All interested Extension Professionals are invited to join an informational meeting to learn about a new collaborative program, the Ohio Land Exchange (OH/LEX), designed to assist stakeholders in planning and implementing reuse strategies for vacant and abandoned land, a growing health and wellness issue for communities across Ohio. Knowlton School of City and Regional Planning faculty will provide an overview of the program, how it works, and how it can make an impact in your community. Join this one-hour, online meeting on Friday, March 10 at 10 a.m. at carmenconnect.osu.edu/ohlex/.

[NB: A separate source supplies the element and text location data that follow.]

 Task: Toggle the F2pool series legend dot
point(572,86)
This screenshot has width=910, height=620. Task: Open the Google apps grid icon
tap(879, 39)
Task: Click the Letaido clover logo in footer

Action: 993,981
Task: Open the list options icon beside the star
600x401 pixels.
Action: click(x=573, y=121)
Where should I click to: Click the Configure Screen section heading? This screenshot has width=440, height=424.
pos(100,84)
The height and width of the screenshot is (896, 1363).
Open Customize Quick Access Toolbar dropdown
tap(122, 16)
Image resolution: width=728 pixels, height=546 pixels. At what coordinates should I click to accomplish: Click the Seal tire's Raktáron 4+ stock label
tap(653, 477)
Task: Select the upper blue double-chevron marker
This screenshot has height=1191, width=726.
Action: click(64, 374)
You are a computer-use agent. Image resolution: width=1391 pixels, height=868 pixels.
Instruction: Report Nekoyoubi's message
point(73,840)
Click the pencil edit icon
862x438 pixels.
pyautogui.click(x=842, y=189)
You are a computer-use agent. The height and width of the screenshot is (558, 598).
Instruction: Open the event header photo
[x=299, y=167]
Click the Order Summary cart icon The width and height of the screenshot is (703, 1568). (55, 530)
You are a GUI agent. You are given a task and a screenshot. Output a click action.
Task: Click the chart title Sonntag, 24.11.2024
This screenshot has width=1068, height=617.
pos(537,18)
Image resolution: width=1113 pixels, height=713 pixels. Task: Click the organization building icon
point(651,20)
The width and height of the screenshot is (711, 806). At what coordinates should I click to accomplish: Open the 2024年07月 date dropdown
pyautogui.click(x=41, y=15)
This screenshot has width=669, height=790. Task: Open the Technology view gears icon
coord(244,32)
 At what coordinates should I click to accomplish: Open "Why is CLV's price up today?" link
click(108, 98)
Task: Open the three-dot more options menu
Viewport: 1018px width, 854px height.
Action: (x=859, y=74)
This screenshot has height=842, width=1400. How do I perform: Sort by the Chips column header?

Vacant lots, many contaminated, have become a community health issue for cities throughout Ohio. More than 20 cities with populations over 20,000 have seen significant declines in population over the last 30 years, making them “shrinking” or “legacy” cities (Greater Ohio Policy Center, 2016). In 2010, in response to this issue, the Ohio legislature made the formation of county land reutilization corporations (land banks) possible for 44 of Ohio’s most populous counties. As of 2016, 40 of the 44 have formed land banks and are beginning to acquire, plan for and dispose of vacant lots. The Knowlton School has developed the Ohio Land Exchange (OH/LEX), a collaborative process designed to assist communities in engaging a broad range of stakeholders in the planning for and implementing reuse strategies for vacant and abandoned land. The process was developed over the past 2 years and has been successfully implemented as a pilot program in Lima, OH. They have been awarded a Connect and Collaborate grant to extend the program to counties throughout Ohio by partnering with Extension and the local land banks.
A workshop is being planned for the May/June timeframe to train Extension professionals about the program/curriculum. The workshop will consist of:
- an overview of the program
- simulation exercise
- environmental and regulatory process
- logistics and tools (an online land/reuse matching tool is being developed)
We are reaching out to identify interested Extension professionals who have an interest in learning about and implementing the LH/LEX process in their communities.